__Given request__
Return every line in the records below that contains the string "resolution", matching case exactly.

__Provided data__
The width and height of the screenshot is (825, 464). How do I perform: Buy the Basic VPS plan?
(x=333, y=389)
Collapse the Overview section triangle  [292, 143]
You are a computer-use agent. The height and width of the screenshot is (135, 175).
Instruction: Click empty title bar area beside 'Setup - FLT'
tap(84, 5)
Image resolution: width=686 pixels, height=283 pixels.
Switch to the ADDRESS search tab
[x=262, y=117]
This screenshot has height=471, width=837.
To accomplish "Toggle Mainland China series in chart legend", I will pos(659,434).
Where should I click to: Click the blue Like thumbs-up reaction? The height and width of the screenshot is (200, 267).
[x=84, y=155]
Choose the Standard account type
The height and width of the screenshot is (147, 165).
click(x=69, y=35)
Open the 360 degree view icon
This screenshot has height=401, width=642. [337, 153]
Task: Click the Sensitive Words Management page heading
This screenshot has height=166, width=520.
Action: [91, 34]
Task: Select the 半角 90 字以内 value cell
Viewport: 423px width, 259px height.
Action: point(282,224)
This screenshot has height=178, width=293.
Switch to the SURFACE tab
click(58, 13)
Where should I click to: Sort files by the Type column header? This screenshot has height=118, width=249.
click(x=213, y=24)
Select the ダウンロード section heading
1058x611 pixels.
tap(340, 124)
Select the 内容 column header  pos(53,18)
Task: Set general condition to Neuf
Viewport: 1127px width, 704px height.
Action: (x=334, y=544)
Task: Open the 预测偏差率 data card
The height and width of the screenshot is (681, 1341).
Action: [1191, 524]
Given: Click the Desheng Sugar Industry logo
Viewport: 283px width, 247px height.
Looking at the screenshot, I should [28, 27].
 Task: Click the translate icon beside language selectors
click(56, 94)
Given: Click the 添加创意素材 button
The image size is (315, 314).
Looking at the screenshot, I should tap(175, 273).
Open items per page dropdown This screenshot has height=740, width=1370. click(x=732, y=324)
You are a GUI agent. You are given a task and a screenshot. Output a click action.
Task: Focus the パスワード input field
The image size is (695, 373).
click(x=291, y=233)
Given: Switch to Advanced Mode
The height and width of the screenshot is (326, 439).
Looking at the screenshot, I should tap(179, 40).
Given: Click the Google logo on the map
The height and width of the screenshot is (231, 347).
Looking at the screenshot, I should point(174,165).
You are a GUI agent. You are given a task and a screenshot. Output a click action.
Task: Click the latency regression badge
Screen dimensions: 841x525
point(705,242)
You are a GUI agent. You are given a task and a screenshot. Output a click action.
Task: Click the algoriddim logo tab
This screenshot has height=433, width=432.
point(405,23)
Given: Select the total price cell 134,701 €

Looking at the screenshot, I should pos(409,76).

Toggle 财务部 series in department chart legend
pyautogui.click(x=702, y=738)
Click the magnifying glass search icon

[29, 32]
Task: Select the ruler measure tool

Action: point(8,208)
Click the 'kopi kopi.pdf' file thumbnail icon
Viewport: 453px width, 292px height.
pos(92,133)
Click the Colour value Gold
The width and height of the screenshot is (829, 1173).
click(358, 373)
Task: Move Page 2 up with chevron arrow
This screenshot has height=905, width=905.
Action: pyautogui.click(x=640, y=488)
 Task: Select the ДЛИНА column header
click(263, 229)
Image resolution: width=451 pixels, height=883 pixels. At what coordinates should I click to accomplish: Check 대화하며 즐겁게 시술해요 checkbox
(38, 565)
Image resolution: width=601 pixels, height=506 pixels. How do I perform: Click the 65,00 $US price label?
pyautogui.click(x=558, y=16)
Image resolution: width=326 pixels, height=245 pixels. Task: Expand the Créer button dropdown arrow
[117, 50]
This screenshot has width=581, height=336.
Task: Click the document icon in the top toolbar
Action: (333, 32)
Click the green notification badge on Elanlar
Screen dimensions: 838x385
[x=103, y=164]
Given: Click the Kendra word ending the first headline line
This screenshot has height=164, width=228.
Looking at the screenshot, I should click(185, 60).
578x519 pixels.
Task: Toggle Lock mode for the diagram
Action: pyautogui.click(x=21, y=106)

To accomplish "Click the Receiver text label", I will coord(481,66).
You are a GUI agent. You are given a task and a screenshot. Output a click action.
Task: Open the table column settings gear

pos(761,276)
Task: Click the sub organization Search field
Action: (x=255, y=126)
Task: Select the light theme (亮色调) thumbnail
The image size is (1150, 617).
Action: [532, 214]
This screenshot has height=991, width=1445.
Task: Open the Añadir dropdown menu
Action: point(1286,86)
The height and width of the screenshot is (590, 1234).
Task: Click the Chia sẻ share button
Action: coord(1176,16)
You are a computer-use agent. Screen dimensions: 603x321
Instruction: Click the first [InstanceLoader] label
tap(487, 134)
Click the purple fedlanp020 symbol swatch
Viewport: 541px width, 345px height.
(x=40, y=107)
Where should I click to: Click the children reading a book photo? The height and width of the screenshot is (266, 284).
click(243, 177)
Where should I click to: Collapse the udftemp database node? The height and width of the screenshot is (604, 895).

__Finished exercise__
Image resolution: width=686 pixels, height=283 pixels.
Image resolution: width=451 pixels, height=883 pixels. At what coordinates should I click to accomplish: Check 대화하며 즐겁게 시술해요 checkbox
Image resolution: width=601 pixels, height=506 pixels. How do I perform: Click the 65,00 $US price label?
Image resolution: width=326 pixels, height=245 pixels. Task: Expand the Créer button dropdown arrow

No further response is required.